In response to the initial question, my default note is "No notes, thanks" to each of the departments, and "Nothing to report" in the Absent/Late/Illness-type section, since it is not addressed to anyone.

I think the culture of theatre that I have been immersed in, "Please" and "Thank You" are almost like punctuation.  Even to the point that rather than calling "Hold" in tech, I usually end up calling a "Thank you, hold please!"  To me I think it stems from the "Thank you, five" style acknowledgements we so often get.  I've heard actors saying thank you as a way of acknowledging they understand a director's note. "Thanks" is also almost a default email closing for many people I interact with.  Even yesterday I got an email from wardrobe saying they fixed a costume piece, and the email was signed with a "Thanks!"  Are they thanking me for asking them to fix the costume?  Thanking me for reading the email?

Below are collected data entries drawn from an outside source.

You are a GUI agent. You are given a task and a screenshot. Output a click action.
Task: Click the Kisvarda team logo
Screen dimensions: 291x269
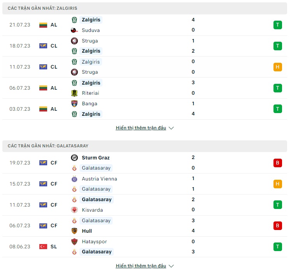74,210
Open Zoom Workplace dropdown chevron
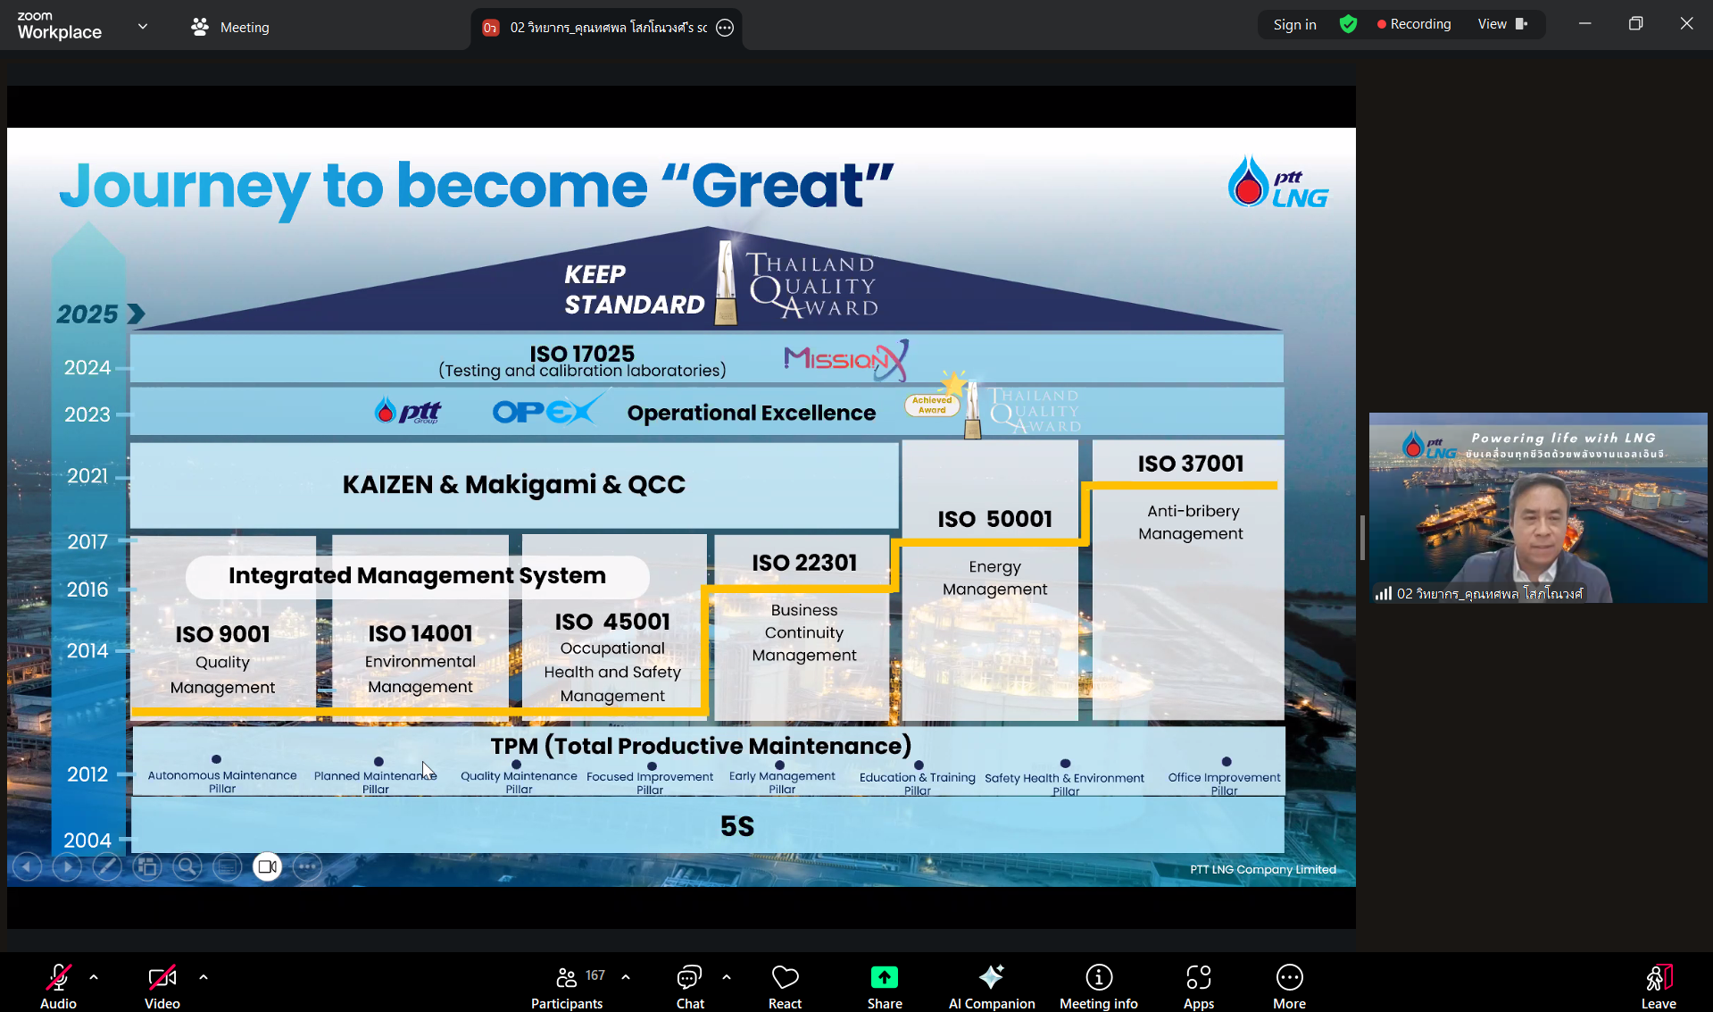Image resolution: width=1713 pixels, height=1012 pixels. 143,27
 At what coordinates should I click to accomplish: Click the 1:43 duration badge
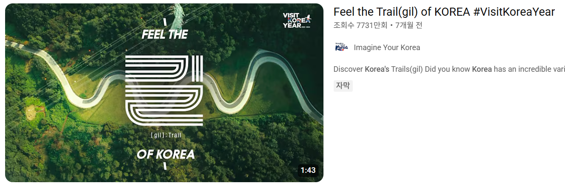point(308,170)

In a "No notes, thanks" situation, to me it's me saying "Thank you for reading," or even "Everything is good, thank you for contributing."  I do try to say "Thank You for..." when we recieve new props in rehearsal, as a way of acknowledging our receipt and indicating the prop suits our needs.  Otherwise, there's a separate note about what should be changed about the prop, and usually those include a "Please."  If a note was addressed in the run, I may simply state that something was fixed, but occasionally I do say thank you in a performance report.

Maybe this is all because I am a younger SM and make up for my lack of klout with politeness.  But I find with the people who I work with on a daily basis I do need to infuse the extra "Please" and "Thank you" to keep things friendly, and to get results, but that may be a unique wrinkle of how my theater works.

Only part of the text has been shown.